━━━ DATASET ROWS

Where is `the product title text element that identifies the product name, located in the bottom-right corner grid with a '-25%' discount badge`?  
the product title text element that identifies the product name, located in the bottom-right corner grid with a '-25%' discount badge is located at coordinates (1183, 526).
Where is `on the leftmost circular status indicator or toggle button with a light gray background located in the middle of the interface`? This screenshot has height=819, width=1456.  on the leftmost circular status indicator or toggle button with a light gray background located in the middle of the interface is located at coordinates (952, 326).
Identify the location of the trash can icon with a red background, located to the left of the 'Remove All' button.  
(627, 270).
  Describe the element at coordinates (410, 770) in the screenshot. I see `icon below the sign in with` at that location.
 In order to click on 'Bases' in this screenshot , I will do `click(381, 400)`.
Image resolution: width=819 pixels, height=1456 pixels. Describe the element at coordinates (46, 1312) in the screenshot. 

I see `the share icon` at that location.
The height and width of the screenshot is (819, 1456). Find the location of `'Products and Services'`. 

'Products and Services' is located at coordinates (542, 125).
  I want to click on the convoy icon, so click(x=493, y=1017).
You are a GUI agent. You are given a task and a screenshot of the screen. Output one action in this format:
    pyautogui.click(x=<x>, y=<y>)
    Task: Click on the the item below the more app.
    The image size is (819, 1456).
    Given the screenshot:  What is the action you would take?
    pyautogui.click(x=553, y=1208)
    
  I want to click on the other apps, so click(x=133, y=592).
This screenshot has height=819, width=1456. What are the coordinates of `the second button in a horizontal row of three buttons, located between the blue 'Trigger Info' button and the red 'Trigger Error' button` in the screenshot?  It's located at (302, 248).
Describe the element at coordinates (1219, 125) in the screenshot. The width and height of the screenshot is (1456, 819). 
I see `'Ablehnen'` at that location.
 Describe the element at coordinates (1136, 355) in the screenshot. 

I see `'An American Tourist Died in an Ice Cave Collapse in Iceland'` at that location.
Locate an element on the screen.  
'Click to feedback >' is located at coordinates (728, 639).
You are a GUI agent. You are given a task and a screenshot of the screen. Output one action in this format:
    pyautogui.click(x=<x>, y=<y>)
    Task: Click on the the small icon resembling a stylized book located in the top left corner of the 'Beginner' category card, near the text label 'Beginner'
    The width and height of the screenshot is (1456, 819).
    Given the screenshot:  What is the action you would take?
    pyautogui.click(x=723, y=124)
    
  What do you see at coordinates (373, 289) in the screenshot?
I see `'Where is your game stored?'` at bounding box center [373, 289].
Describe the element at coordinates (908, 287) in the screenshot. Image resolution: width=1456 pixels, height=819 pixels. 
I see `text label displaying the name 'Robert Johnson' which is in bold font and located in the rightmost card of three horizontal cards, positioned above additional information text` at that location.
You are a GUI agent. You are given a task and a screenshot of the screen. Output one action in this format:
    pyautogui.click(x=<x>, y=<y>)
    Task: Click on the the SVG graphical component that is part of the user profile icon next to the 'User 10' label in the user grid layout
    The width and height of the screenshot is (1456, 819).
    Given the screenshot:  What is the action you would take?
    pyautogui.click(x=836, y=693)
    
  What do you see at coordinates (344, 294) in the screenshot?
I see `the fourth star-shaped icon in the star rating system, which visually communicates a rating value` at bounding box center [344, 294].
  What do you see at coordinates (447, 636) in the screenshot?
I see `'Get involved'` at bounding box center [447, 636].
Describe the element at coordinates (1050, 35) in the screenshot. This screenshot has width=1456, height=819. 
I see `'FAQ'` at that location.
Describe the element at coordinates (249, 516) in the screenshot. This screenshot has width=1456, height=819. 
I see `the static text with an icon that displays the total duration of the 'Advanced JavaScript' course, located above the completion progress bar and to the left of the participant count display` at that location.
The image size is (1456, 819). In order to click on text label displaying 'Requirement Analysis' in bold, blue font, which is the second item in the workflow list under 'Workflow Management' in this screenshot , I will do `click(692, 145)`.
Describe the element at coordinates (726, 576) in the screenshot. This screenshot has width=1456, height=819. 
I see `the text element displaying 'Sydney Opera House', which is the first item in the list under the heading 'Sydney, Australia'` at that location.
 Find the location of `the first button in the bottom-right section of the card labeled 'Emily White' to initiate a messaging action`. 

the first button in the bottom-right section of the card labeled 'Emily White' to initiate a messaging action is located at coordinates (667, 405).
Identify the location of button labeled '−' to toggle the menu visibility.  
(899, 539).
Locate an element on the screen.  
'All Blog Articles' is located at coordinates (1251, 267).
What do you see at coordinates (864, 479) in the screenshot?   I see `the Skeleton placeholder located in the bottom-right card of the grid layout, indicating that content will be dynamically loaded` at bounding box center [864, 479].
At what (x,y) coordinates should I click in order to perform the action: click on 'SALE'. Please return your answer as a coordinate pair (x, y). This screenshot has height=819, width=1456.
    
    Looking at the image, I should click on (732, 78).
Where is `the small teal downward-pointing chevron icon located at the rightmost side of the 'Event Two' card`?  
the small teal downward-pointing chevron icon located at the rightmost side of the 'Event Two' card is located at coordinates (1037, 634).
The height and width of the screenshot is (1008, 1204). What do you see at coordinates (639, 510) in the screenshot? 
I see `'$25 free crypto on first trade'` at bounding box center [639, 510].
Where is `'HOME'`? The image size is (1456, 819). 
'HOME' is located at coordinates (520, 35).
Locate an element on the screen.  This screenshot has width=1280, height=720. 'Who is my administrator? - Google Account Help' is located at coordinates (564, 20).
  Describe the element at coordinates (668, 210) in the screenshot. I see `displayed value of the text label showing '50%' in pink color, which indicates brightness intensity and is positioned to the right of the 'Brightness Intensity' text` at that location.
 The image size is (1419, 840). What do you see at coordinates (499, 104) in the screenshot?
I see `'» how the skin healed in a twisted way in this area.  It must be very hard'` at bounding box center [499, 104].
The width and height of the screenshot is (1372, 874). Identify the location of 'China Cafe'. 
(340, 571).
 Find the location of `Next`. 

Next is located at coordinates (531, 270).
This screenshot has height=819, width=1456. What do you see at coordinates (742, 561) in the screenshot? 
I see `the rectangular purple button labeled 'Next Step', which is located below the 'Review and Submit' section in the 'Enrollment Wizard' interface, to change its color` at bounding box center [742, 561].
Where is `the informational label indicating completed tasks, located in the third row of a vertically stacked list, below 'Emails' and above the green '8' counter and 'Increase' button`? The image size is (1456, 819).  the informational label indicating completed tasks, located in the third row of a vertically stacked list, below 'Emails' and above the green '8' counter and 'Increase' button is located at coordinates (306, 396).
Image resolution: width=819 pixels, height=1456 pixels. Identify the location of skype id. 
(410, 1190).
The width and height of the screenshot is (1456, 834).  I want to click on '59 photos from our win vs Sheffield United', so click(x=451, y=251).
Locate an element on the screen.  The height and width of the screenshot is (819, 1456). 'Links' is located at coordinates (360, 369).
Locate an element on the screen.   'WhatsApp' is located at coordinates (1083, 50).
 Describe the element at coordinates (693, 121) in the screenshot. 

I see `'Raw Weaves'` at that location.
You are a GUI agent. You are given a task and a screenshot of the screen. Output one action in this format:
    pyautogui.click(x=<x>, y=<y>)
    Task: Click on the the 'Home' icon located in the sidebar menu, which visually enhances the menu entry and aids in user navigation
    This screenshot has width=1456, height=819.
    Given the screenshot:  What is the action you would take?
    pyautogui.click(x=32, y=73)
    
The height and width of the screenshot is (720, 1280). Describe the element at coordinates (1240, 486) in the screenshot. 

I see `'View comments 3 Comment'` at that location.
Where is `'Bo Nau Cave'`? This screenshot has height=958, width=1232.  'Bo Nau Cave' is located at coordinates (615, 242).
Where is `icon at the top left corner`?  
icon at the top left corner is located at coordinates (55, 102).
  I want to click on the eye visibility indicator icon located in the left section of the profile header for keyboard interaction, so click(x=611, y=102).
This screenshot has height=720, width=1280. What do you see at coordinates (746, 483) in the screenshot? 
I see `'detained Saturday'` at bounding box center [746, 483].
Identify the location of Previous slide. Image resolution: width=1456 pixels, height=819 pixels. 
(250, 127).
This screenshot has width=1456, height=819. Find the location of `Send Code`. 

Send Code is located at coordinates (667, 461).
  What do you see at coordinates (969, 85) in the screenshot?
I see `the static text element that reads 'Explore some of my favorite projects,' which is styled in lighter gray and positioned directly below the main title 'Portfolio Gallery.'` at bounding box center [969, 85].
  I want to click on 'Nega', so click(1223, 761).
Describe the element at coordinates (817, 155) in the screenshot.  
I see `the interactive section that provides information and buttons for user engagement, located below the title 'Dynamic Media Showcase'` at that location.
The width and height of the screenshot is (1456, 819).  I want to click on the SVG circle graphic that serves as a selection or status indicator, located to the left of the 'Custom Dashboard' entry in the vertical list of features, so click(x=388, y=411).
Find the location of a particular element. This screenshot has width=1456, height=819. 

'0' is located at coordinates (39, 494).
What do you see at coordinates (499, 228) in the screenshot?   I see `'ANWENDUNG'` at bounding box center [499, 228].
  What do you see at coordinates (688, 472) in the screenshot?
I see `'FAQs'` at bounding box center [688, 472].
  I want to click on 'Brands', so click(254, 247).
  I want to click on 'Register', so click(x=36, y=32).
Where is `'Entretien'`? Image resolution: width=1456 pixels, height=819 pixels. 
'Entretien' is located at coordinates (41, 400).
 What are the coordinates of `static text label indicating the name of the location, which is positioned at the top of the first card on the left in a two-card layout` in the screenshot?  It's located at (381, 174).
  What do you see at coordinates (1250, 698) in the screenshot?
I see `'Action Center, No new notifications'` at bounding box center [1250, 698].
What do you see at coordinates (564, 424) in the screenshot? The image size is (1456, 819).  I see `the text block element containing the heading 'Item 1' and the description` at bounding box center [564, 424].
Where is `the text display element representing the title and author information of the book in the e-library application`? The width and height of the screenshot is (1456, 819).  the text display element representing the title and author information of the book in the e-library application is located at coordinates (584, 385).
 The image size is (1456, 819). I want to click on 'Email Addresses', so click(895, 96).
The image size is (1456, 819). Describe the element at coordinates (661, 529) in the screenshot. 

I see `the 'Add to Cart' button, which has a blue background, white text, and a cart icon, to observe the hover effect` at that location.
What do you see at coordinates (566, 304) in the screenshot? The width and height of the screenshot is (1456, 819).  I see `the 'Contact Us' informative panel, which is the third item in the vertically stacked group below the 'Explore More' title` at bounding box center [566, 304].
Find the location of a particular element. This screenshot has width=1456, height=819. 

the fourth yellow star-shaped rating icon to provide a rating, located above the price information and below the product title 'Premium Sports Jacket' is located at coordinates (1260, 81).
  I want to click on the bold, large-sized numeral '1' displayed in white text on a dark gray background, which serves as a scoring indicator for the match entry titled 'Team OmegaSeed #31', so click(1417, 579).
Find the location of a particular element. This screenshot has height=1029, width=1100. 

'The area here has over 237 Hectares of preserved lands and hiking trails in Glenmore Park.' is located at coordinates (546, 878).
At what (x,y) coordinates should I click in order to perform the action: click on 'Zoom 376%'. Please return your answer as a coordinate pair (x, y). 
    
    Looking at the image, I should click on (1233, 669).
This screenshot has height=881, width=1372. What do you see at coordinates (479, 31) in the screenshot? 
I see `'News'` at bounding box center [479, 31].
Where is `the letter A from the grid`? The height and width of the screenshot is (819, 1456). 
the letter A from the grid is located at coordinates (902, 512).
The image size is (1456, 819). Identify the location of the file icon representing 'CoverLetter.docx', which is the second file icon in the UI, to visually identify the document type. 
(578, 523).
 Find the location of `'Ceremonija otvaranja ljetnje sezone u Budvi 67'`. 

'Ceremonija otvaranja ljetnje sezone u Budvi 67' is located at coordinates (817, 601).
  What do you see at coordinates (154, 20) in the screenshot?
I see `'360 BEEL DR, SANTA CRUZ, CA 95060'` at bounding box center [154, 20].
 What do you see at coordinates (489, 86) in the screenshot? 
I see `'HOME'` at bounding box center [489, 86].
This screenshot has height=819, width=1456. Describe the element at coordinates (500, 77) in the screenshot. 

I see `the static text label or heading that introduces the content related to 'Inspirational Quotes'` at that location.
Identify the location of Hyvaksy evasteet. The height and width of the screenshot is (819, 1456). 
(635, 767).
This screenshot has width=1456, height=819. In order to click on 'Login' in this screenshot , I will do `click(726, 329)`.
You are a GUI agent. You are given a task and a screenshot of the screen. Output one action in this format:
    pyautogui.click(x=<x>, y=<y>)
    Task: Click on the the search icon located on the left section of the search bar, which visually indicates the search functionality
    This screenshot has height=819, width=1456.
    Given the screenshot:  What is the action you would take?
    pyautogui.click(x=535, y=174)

━━━━━━

* [YOUR TASK] Output the stretch of the material above, from the line containing "What do you see at coordinates (154, 20)" through the line containing "text label or", as a Markdown table with the columns Row and Line. Number each row and leave out blank lines.

* [FULL SOLUTION]
| Row | Line |
|---|---|
| 1 |   What do you see at coordinates (154, 20) in the screenshot? |
| 2 | I see `'360 BEEL DR, SANTA CRUZ, CA 95060'` at bounding box center [154, 20]. |
| 3 |  What do you see at coordinates (489, 86) in the screenshot?  |
| 4 | I see `'HOME'` at bounding box center [489, 86]. |
| 5 | This screenshot has height=819, width=1456. Describe the element at coordinates (500, 77) in the screenshot.  |
| 6 | I see `the static text label or heading that introduces the content related to 'Inspirational Quotes'` at that location. |